Uncertainty in Geothermal Numerical Models: a Contribution from Geostatistics and Bayesian Methods

Abstract

Numerical models of geothermal reservoirs are a valuable tool to understand the processes that control subsurface flow and to help engineers and scientists to manage these resources. However, there are a number of uncertainties that modellers have to face to generate reliable predictions. The problem of geological uncertainty was addressed by geostatistical simulation. Multiple-point statistics (MPS) algorithms were introduced. The main feature of a MPS algorithm is that it relies on a training image and through the use of multiple training images spatial uncertainties in subsurface flow problems are addressed. Methods for global uncertainty and sensitivity analysis (UA/SA) are mainly based on the Monte Carlo approach. In these analyses the simulator will be run many times with different combinations of parameters and an ensemble of outputs will be gathered from which sample statistics can be calculated. The main limitation of this approach is that a very large number of samples from the simulator are necessary to obtain reliable estimates for uncertainty analyses, which is not feasible for expensive models. As an alternative to Monte Carlo methods the Bayesian emulation methodology was presented.

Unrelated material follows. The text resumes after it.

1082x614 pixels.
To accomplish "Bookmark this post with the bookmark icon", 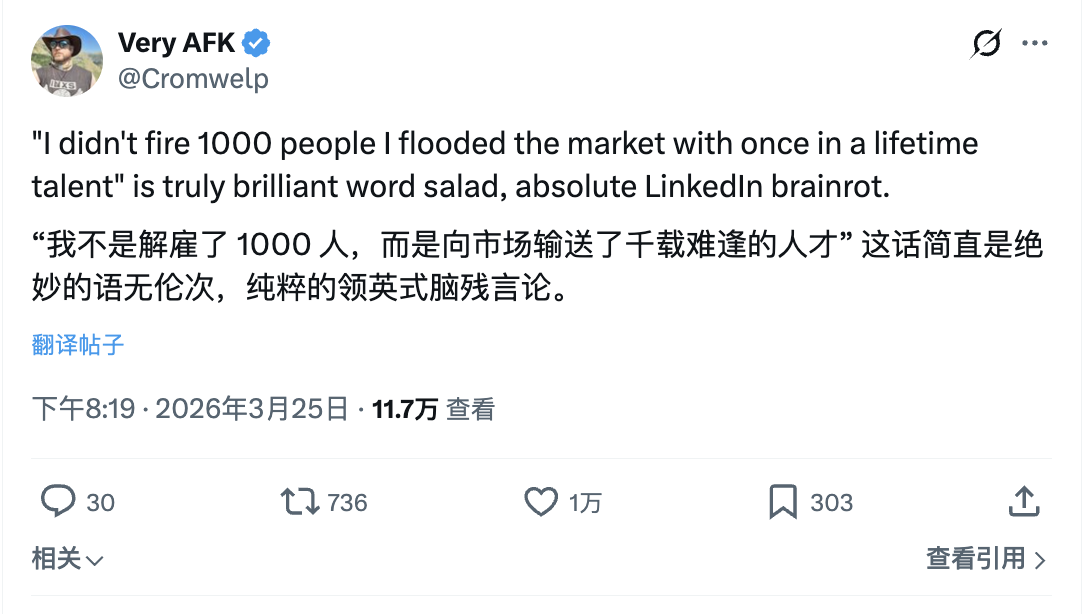I will coord(782,501).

The idea behind this method is that a statistical approximation to an output can be generated from a small number of runs of the simulator. This approximation may then be used to produce fast estimates of a model output for different combinations of parameters. This methodology was applied to a series of problems in UA/SA with a considerably saving of the number of simulator runs. Additionally, the problem of global calibration was addressed with the use of surrogate models and adaptive sampling and efficient solutions were obtained for nonlinear, multimodal problems, where standard, derivative-based methods may achieve convergence to low-quality solutions. The use of surrogate models was tested in low and high dimensional problems and the results show in general a good agreement between the estimated outputs and the available observations. An important feature of surrogate model calibration is that it allows the inclusion of categorical variables into the analysis, which was shown to be an efficient strategy to include geological uncertainties into a calibration problem.